With the relatively recent boom of Twitter, Instagram, Facebook and Snapchat, modern athletes are living in a different world, one that’s both dangerous and enlightening, inclusive and damaging.

Curry, a two-time NBA champion and a two-time Most Valuable Player, has 12 million followers on Twitter. He usually checks his mentions twice a day, never knowing what he’s going to find.

“You’ve got derogatory stuff,” Curry said. “You’ve got people attacking your family. You’ve got people sending pictures of them and their families wearing your jersey. You have people on there who will send 40 messages in a row to try to get me to respond to them. I get wedding invites, prom invites, all of that stuff. And this last year, any type of political debate that comes up surrounding (President Donald) Trump and athletes, somehow I get tagged.”
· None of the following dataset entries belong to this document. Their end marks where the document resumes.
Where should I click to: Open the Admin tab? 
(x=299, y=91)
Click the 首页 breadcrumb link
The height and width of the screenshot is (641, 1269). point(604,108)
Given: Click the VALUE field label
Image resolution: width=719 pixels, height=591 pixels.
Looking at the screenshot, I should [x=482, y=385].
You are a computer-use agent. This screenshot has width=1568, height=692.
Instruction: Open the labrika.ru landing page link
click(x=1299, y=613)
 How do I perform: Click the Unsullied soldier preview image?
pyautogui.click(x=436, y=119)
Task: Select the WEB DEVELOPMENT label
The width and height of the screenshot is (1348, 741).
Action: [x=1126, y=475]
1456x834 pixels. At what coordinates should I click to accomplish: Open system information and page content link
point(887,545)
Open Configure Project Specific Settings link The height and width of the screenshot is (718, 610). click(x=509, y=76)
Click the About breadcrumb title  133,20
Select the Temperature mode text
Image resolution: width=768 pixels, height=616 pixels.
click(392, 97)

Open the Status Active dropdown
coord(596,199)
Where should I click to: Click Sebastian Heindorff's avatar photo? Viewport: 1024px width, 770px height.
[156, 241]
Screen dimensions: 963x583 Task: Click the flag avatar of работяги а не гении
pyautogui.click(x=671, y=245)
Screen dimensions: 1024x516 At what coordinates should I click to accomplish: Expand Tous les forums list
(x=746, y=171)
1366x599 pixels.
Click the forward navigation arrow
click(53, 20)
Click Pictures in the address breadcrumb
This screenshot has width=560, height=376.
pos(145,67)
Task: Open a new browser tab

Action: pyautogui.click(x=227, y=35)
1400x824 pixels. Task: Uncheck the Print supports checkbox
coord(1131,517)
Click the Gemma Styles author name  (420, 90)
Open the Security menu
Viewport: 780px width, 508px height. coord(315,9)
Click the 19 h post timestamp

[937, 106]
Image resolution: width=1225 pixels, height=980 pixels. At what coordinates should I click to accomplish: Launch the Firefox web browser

Curry said social media is a great tool, but in order to keep his sanity, he makes a point of not getting too emotionally charged by anything he reads about himself. It’s a tall task, but in this day and age, NBA players have to be acutely aware of everything they say or write because it lives on the internet forever.

It’s become such hot-button issue that the Warriors hired Kevin Sullivan, a communications strategist, to speak to the team five of the last six seasons about how to manage their social media accounts. Sullivan was the director of public relations for the Dallas Mavericks for 18 years and also worked at the White House as the director of communications under former President George W. Bush.

“One of the things I often tell the players, especially the young guys, is you’re coming into this at the most difficult time in the life of a pro-athlete, without question,” Sullivan said. “Everything is scrutinized like never before, and they have so many more opportunities for missteps. These guys really have to focus on how to manage it the right way because it can hurt their personal brand and the team. The stakes are high.”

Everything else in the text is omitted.